Rewrite the listing below, replacing each occurrence of "Where should I click to:" with "Where do I click to:" and leaving every other character unchanged.
— start of THE RECORDS —
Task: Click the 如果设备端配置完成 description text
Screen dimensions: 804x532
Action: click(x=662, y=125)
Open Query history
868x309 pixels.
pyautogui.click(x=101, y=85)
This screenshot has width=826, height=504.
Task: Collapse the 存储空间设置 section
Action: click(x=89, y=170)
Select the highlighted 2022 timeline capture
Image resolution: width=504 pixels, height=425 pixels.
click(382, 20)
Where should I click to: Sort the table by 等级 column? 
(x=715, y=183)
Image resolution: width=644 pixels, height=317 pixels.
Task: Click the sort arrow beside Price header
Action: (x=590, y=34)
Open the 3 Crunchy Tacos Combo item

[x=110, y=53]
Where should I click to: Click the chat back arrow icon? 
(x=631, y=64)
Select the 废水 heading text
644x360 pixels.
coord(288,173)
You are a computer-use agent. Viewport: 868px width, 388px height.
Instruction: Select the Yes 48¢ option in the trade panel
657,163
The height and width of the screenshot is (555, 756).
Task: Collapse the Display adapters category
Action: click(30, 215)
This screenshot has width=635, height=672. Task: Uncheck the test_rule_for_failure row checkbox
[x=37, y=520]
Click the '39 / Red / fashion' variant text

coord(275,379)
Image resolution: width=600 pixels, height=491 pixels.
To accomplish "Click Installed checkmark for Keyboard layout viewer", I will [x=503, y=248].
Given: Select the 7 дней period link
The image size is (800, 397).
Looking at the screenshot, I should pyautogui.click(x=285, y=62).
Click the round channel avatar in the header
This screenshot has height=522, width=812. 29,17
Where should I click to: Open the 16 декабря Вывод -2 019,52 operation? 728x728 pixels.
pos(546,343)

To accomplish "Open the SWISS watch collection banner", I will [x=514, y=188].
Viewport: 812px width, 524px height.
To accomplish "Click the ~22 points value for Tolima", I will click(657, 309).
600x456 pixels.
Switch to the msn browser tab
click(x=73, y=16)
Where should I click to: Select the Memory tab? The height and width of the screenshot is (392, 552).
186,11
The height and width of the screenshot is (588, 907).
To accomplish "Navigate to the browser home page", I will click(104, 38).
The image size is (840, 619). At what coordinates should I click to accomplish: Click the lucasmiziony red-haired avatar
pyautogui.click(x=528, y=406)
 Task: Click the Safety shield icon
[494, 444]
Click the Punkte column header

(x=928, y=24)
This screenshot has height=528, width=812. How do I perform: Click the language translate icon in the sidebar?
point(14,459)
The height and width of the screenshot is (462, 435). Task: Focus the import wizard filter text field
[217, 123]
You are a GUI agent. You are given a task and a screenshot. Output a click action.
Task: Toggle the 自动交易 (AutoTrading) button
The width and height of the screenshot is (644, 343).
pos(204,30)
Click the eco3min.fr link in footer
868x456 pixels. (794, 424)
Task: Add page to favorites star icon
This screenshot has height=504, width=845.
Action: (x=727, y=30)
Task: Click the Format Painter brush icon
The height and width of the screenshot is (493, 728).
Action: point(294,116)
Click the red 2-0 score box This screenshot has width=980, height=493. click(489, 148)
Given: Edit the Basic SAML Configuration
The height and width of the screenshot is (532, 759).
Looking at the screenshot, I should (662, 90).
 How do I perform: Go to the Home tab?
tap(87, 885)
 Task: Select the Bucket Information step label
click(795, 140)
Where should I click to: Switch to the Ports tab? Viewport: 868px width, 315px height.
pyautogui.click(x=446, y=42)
— end of THE RECORDS —
COMPLETED EXERCISE:
Task: Click the 如果设备端配置完成 description text
Screen dimensions: 804x532
Action: click(x=662, y=125)
Open Query history
868x309 pixels.
pyautogui.click(x=101, y=85)
This screenshot has width=826, height=504.
Task: Collapse the 存储空间设置 section
Action: click(x=89, y=170)
Select the highlighted 2022 timeline capture
Image resolution: width=504 pixels, height=425 pixels.
click(382, 20)
Where do I click to: Sort the table by 等级 column? 
(x=715, y=183)
Image resolution: width=644 pixels, height=317 pixels.
Task: Click the sort arrow beside Price header
Action: (x=590, y=34)
Open the 3 Crunchy Tacos Combo item

[x=110, y=53]
Where do I click to: Click the chat back arrow icon? 
(x=631, y=64)
Select the 废水 heading text
644x360 pixels.
coord(288,173)
You are a computer-use agent. Viewport: 868px width, 388px height.
Instruction: Select the Yes 48¢ option in the trade panel
657,163
The height and width of the screenshot is (555, 756).
Task: Collapse the Display adapters category
Action: click(30, 215)
This screenshot has width=635, height=672. Task: Uncheck the test_rule_for_failure row checkbox
[x=37, y=520]
Click the '39 / Red / fashion' variant text

coord(275,379)
Image resolution: width=600 pixels, height=491 pixels.
To accomplish "Click Installed checkmark for Keyboard layout viewer", I will [x=503, y=248].
Given: Select the 7 дней period link
The image size is (800, 397).
Looking at the screenshot, I should pyautogui.click(x=285, y=62).
Click the round channel avatar in the header
This screenshot has height=522, width=812. 29,17
Where do I click to: Open the 16 декабря Вывод -2 019,52 operation? 728x728 pixels.
pos(546,343)

To accomplish "Open the SWISS watch collection banner", I will [x=514, y=188].
Viewport: 812px width, 524px height.
To accomplish "Click the ~22 points value for Tolima", I will click(657, 309).
600x456 pixels.
Switch to the msn browser tab
click(x=73, y=16)
Where do I click to: Select the Memory tab? The height and width of the screenshot is (392, 552).
186,11
The height and width of the screenshot is (588, 907).
To accomplish "Navigate to the browser home page", I will click(104, 38).
The image size is (840, 619). At what coordinates should I click to accomplish: Click the lucasmiziony red-haired avatar
pyautogui.click(x=528, y=406)
 Task: Click the Safety shield icon
[494, 444]
Click the Punkte column header

(x=928, y=24)
This screenshot has height=528, width=812. How do I perform: Click the language translate icon in the sidebar?
point(14,459)
The height and width of the screenshot is (462, 435). Task: Focus the import wizard filter text field
[217, 123]
You are a GUI agent. You are given a task and a screenshot. Output a click action.
Task: Toggle the 自动交易 (AutoTrading) button
The width and height of the screenshot is (644, 343).
pos(204,30)
Click the eco3min.fr link in footer
868x456 pixels. (794, 424)
Task: Add page to favorites star icon
This screenshot has height=504, width=845.
Action: (x=727, y=30)
Task: Click the Format Painter brush icon
The height and width of the screenshot is (493, 728).
Action: point(294,116)
Click the red 2-0 score box This screenshot has width=980, height=493. click(489, 148)
Given: Edit the Basic SAML Configuration
The height and width of the screenshot is (532, 759).
Looking at the screenshot, I should (662, 90).
 How do I perform: Go to the Home tab?
tap(87, 885)
 Task: Select the Bucket Information step label
click(795, 140)
Where do I click to: Switch to the Ports tab? Viewport: 868px width, 315px height.
pyautogui.click(x=446, y=42)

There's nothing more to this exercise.